Use a YAML file! If you create a Conda environment and then attempt to add something to it, Conda may not be able to reconcile the existing applications and libraries with the new application. This is common in R or Python, when newer versions or libraries only work with newer releases. It also happens when attempting to install an older package into an existing environment. For example, older packages may need Python 2, and therefore cannot be used with a Python 3 environment. The message will say "solving environment" and it will continue for quite some time before eventually giving up. If this happens, create a new environment that includes the new application. (Keep the old environment!)
Create multiple environments rather than adding to them. Using conda install on an existing environment may break that environment, resulting in your scripts suddenly not working anymore.
Check your syntax: don't forget either the 'env' or the '-f' in the conda env create --prefix /path/to/env_ABC -f ABC.yml.
PackagesNotFoundError: If you get this error, first check your syntax. Next, make sure the package exits, and if so, which channel or channels it is available from. Some Python packages are not available through Conda, and some Conda packages are only available through specific channels. You can find this information by searching for the package name on the Anaconda.org search page.
The instructions use 'pip install'. Some packages are only available through GitHub or some other website or collaborator. In this case, go to the website for the package and carefully read the instructions. Create a YAML file with all of the dependencies listed in the instructions, including version numbers when indicated, and also include any additional applications or Python packages that you will use while doing your workflow. After creating and activating the Conda environment from the YAML file, follow the remaining instructions for the "pip install". The packages installed by pip will then be available when you activate that Conda environment.
Python notebooks on the HPC-VCL: If the application includes examples using IPython or Jupyter notebook, they can be tested using the HPC-VCL. See these instructions for requesting access to and using the HPC-VCL.
Python notebooks on a compute node: Jupyter notebook is a web-based coding environment that gives you the ability to run code in “chunks” rather than executing a whole script at once. Although Jupyter notebook runs in your browser, the underlying computation is executed on a remote node, which in our case is the Hazel cluster. This means that there are a few steps that need to be done to set it up.
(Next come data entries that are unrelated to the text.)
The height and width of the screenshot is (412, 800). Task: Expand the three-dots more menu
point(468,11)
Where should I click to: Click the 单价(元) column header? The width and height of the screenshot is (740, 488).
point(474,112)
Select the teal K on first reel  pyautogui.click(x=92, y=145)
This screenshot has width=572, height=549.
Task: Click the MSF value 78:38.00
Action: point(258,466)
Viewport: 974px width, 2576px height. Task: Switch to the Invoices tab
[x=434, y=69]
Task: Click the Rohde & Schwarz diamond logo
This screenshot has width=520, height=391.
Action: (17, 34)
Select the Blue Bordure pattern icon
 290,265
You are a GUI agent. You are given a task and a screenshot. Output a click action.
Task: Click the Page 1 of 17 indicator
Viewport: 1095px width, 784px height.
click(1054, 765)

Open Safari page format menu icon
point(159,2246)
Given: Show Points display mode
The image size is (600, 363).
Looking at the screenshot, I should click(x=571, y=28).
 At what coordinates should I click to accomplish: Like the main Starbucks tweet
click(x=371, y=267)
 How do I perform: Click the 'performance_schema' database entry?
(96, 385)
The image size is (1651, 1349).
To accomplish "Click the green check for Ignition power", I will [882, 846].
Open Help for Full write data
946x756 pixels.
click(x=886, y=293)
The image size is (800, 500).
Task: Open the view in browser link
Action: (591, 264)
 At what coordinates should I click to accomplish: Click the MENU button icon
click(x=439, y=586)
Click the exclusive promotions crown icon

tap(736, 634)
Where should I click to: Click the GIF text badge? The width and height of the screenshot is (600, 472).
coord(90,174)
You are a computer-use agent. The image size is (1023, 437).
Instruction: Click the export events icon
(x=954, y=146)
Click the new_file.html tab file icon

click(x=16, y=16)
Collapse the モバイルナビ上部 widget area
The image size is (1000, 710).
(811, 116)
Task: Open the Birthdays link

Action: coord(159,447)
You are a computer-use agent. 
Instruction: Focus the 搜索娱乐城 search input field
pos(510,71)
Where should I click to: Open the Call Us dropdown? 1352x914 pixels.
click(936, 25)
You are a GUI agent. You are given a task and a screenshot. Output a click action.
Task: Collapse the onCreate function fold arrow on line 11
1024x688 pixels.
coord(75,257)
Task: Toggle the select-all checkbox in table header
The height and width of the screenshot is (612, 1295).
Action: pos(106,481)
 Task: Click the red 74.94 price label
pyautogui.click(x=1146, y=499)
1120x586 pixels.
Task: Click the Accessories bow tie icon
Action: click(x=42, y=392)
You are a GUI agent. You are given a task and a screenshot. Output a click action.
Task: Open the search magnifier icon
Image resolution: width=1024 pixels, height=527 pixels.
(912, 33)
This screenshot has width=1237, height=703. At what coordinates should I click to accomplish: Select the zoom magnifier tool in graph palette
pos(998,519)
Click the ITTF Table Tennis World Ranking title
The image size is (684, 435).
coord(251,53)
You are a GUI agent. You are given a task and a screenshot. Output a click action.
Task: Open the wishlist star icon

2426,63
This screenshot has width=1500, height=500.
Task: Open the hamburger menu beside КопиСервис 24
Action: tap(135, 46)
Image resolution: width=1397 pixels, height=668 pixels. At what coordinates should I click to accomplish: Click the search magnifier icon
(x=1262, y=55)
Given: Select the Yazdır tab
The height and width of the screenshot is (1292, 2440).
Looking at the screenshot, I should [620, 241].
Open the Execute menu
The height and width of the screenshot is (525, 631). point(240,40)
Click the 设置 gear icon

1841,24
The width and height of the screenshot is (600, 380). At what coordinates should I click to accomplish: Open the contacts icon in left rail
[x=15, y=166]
What is a Conda environment anyway???

Most of the time, Conda installs applications by downloading precompiled binaries from package repositories. Sometimes it downloads source code, and then compiles it on Henry2, in which case other modules or packages may need to be installed or linked - for example, you may need to load the CUDA modules for ML/AI packages.
The transient files (tar balls, source code, etc.) are downloaded to a temporary directory, which was defined in the .condarc in 'pkgs_dirs'. If that is not set, the default is to download to the home directory. The home directory is too small for this, and as these packages are intermediate products, they should not be saved to a directory with limited space or that is backed up. Don't waste permanent storage on it - put it in /share, as shown by the example .condarc file.
After downloading, the applications will be installed to a location defined by '--prefix', which generally should be set to the project's space in /usrapps.
Conda creates the equivalent of a module, and 'conda activate' does the equivalent of 'module load', i.e., it sets variables such as PATH and LD_LIBRARY_PATH to point to the proper locations in '--prefix'. (See more about environment variables here.)

Last modified: June 06 2025 00:26:34.